Die Hamburger Finanzbehörde hatte 2016 auf eine Rückforderung von 47 Millionen Euro an die Warburg-Bank im Zusammenhang mit Cum-Ex-Geschäften verzichtet. Scholz war damals Erster Bürgermeister der Hansestadt. Es steht die Frage im Raum, ob politisch auf diese Entscheidung Einfluss genommen worden war. Ein parlamentarischer Untersuchungsausschuss der Bürgerschaft geht dem nach; am Freitag muss Scholz dort erneut als Zeuge aussagen.
Außerdem hat ein Hamburger Rechtsanwalt Strafanzeige gegen Scholz und weitere Beteiligte gestellt. In der Beschwerdeablehnung der Hamburger Generalstaatsanwaltschaft heißt es laut "Tagesspiegel", es gebe keine "zureichenden tatsächlichen Anzeichen für den Verdacht, eine mutmaßliche Steuerhinterziehung der Warburg Bank sei von Verantwortlichen der Hamburger Finanzverwaltung wissentlich oder willentlich gefördert worden".
Oberstaatsanwältin Sperling-Karstens sagte der Zeitung, schon 2021 sei festgestellt worden, dass sich Hamburger Finanzbeamte - und somit auch ihre Vorgesetzten - nicht strafbar gemacht hätten, als sie es in Ausübung ihres Ermessens unterließen, für das Jahr 2009 angerechnete Kapitalertragssteuer in Höhe von 47 Millionen Euro aus Cum-Ex-Geschäften von der Warburg Bank zurückzufordern. Es gebe bisher auch keine Anhaltspunkte für Falschangaben von Bundeskanzler Scholz im Cum-Ex-Untersuchungsausschuss.

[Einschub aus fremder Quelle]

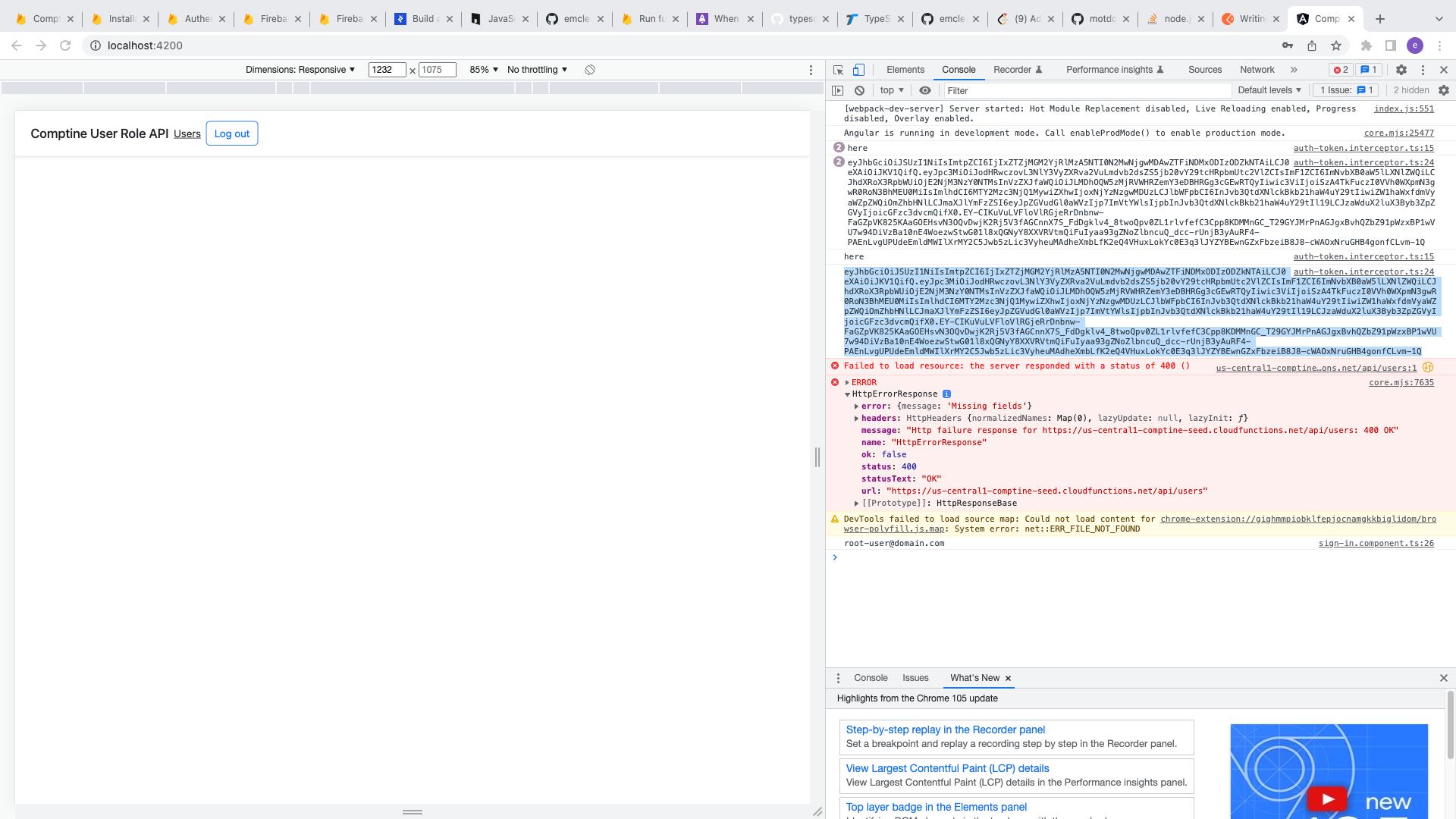Click the issues speech-bubble counter
Screen dimensions: 1456x819
tap(1369, 70)
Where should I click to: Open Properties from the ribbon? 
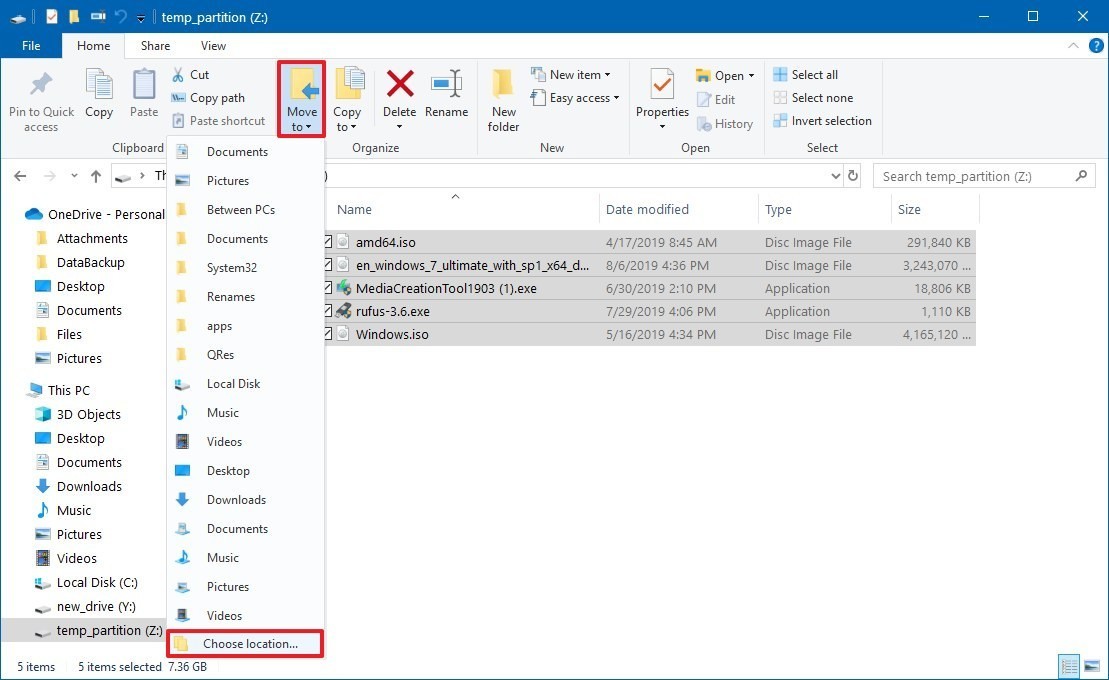662,96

Mit sogenannten Cum-Ex-Geschäften wird das Verschieben von Aktien rund um einen Dividendenstichtag bezeichnet, um sich Kapitalertragsteuer erstatten zu lassen, die nicht gezahlt wurde. Der Staat verlor durch diese Praktiken von Banken Milliarden.

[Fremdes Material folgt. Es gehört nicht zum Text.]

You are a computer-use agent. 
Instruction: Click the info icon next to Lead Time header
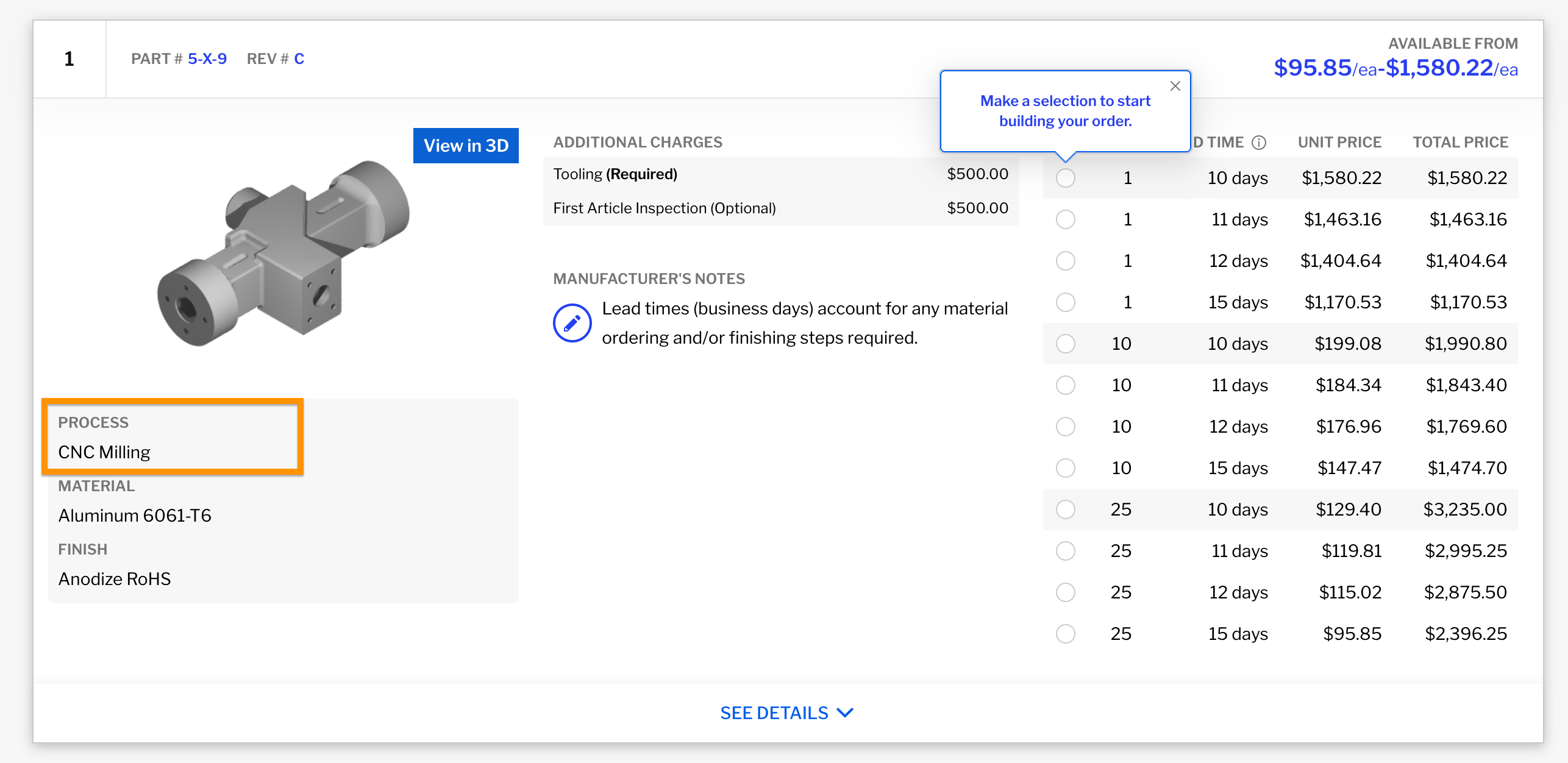[x=1258, y=142]
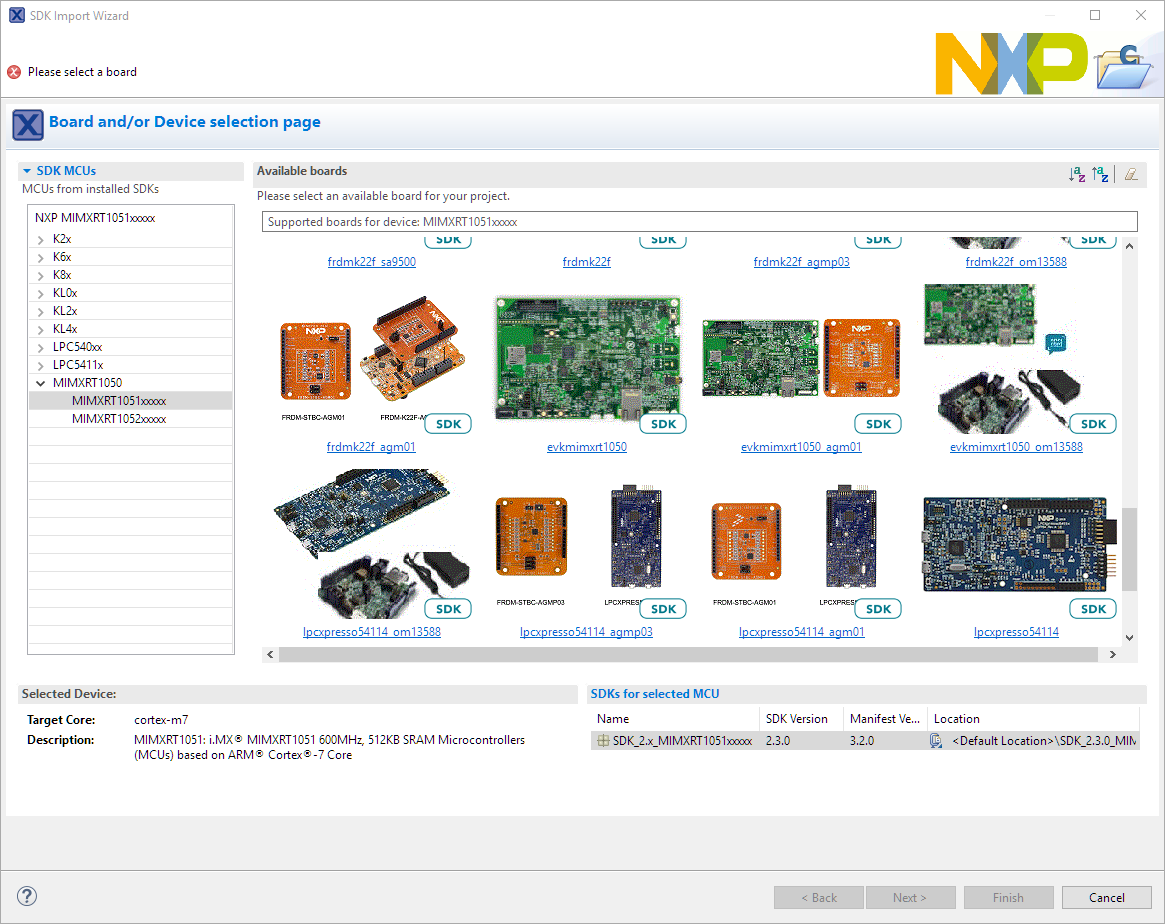Click the eraser clear-filter icon

[x=1131, y=174]
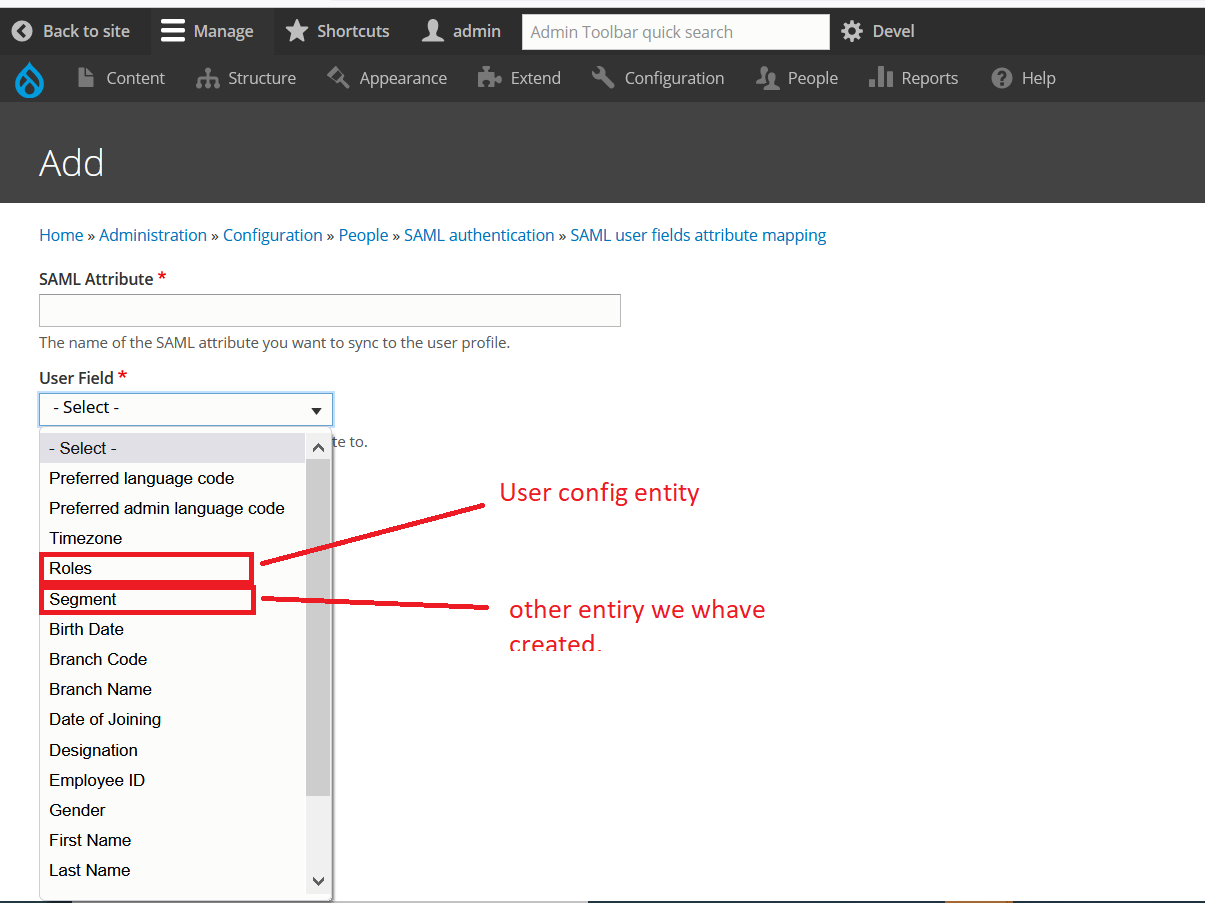Open Reports using the bar chart icon
Image resolution: width=1205 pixels, height=903 pixels.
coord(881,78)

Der ehemalige Generalbevollmächtigte der Warburg Bank wurde im vergangenen Jahr im bundesweit ersten Strafverfahren um diese Praxis wegen Steuerhinterziehung vom Bonner Landgericht zu fünfeinhalb Jahren Haft verurteilt. Im Mai dieses Jahres verwarf der Bundesgerichtshof (BGH) in Karlsruhe dessen Revision, wodurch das Urteil rechtskräftig wurde.

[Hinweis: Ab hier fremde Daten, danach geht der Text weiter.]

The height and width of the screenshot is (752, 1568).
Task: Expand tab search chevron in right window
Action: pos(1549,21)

Kurz vor Scholz' erneutem Auftritt im Hamburger Untersuchungsausschuss fordern Unionspolitiker mehr Einsatz, um die Angelegenheit vollständig aufzuklären. "Scholz muss jetzt den Ermittlern auch seinen privaten E-Mail-Verkehr offenlegen", sagte Unionsfraktionsvize Andrea Lindholz (CSU) der "Bild"-Zeitung vom Dienstag. Ermittelt werden solle in WhatsApp-Nachrichten, SMS und privaten Mails.
Der Hamburger CDU-Politiker Götz Wiese, der Mitglied im Untersuchungsausschuss ist, forderte in der Zeitung ebenfalls: "Es müssen sämtliche E-Mails und Chats von Scholz durchgesehen werden." Das offizielle E-Mail-Postfach von Scholz in seiner Zeit als Erster Bürgermeister Hamburgs wurde Medienberichten zufolge bereits durchsucht.